选出下面含有单词“View”的每一行，并原样抄写下来。大小写须完全一致。

> _所给材料_
····················
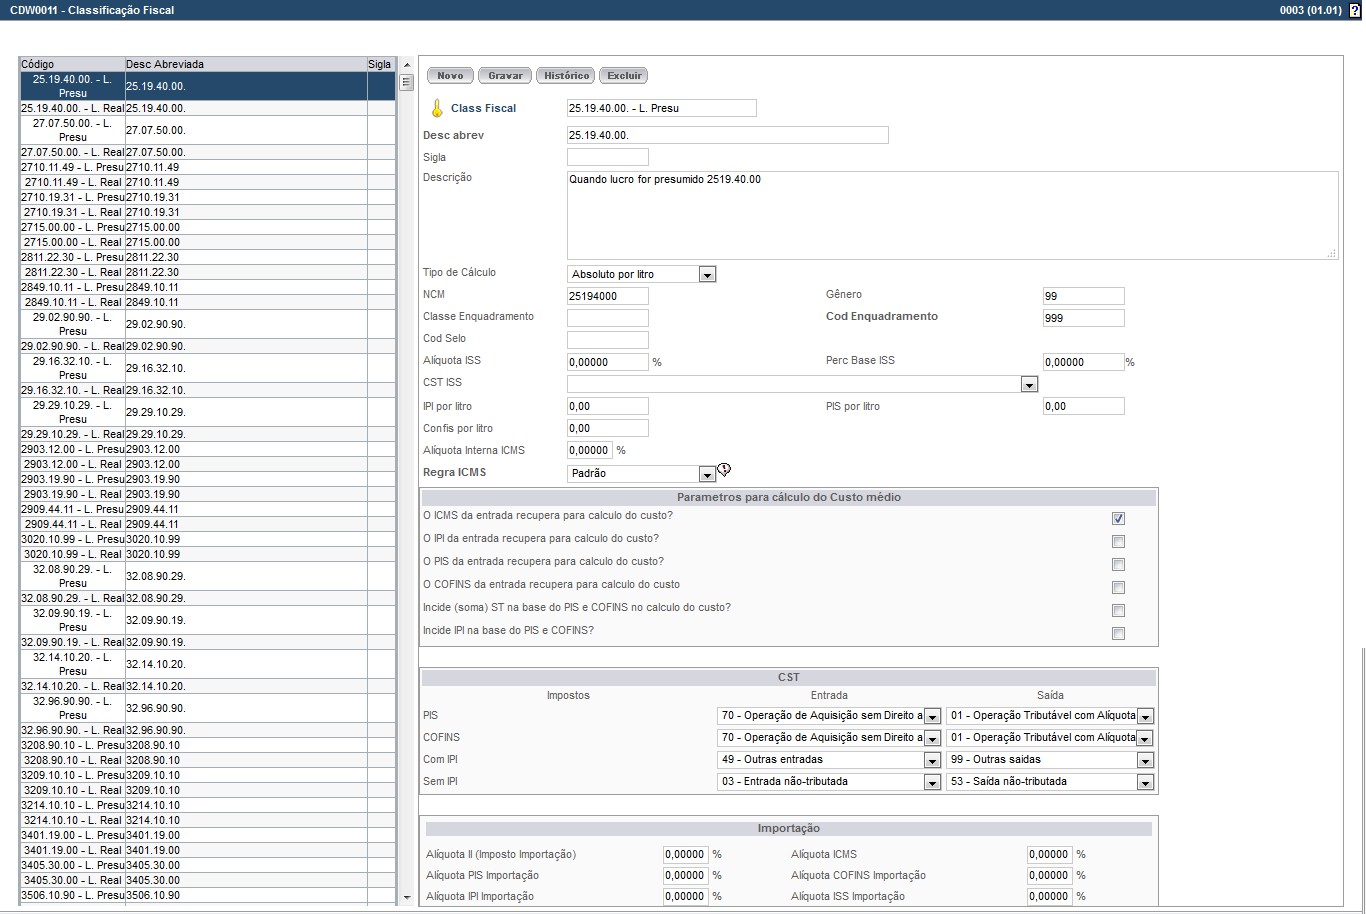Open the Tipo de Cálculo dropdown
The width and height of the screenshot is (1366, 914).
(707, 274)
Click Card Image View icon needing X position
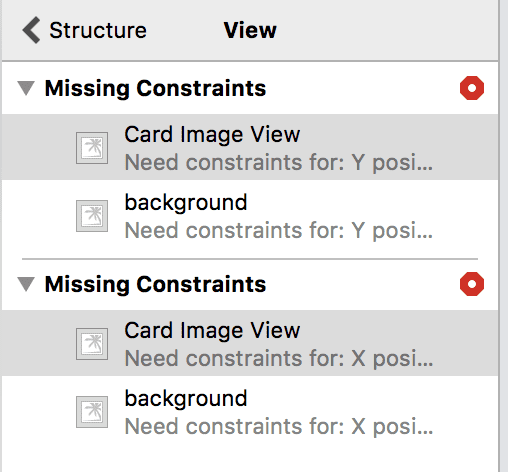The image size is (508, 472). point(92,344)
····················
> _本题解答_
Click Card Image View icon needing X position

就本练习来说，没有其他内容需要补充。